Whoever had taken my brother had broken him into an animal. A cold and callous machine.

He quieted again, and when he lowered his hands from my arms on a shaky exhale, I released him.

I fell to the side, against the wall.

We stayed that way, in silence, for a minute or two, while I wrapped my head around what the fuck could’ve happened to him to make him this way.

He daubed the blood from his nose with the back of his hand, smearing it over his upper lip.

I yanked the sheet covering the console table next to me and slid it across to him, using the other end of it to daub some of the blood from my shoulder.
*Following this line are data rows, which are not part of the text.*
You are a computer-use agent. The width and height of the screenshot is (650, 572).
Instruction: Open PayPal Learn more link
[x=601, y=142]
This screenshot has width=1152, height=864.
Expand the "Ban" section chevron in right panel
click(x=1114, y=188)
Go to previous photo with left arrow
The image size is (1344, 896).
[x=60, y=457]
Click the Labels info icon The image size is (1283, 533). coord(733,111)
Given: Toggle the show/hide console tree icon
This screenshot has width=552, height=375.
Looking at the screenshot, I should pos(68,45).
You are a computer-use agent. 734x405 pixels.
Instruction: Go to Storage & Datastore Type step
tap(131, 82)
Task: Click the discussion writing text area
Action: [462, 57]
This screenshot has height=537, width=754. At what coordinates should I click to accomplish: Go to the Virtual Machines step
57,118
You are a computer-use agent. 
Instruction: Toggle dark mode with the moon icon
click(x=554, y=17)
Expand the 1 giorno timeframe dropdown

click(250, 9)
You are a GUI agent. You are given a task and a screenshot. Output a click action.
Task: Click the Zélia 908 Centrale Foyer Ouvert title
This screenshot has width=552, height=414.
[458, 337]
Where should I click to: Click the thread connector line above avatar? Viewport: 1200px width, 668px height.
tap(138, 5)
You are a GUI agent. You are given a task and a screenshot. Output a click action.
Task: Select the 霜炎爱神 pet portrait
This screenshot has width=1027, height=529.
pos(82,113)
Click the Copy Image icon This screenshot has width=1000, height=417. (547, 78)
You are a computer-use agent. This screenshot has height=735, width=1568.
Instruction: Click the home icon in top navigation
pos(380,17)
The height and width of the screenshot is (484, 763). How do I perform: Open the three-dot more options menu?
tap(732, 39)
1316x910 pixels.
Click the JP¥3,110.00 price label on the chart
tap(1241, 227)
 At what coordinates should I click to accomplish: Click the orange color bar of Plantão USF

“D’you get shot?” he asked, wiping the blood from his lip with the corner of the sheet.

“Lippincott.”

“His trigger finger is pinned to the wall of his office, next to his ears.” He drew his knee up, resting his elbow there. “He held a gun to my head once. Told me he’d put a bullet between my ears.”

“Tell me what happened to you.”

Twitching again, he rubbed the top of his skull. “So much of that day, with you, is gone now. Things I remember come to me in flashes. Like flickering scenes of a movie.”

“Someone kept you imprisoned. Who was it?”

“Angelo had me chained up in some abandoned building somewhere.” His voice carried an aimless drawl, as if his mind were lost to memories. “Lippincott showed up. Told him our father refused to make the deal. So, Lippincott told him to get rid of me.”

Frowning, I tried to imagine the level of betrayal Caed must’ve felt. The hopelessness. “You should’ve let the parasites kill him slowly.”

He shook his head. “Couldn’t take a chance he’d live. I vowed to kill them all.” He swiped up his blade and pressed the tip of it into his palm, toying with it, which drew my attention to scars even there. His entire hand was riddled with them.

“No way Angelo let you walk. What happened?”

“I was sold to some rich prick out of Massachusetts.” He stared off, as if his mind had taken him back to that day. “He was part of a sadistic group. A society of rich and powerful men, like The Rooks. Only they weren’t academics. They made sport of torturing people.”

I rubbed the back of my neck, hesitating to ask more. But I needed to know. I needed to understand what he’d suffered. Even if I had to live it myself. “They tortured you.”

“It was him, mostly. But I didn’t break as easily. I had this crazy fucking notion that I was going to get out of it. That I’d escape.” He snorted and drew a bead of blood on his palm, where he continued to toy with the knife. “He saw that as a challenge.”

“He brainwashed you.”

He pressed his forehead against his bicep and breathed deeply, as though he needed a moment to collect himself before answering.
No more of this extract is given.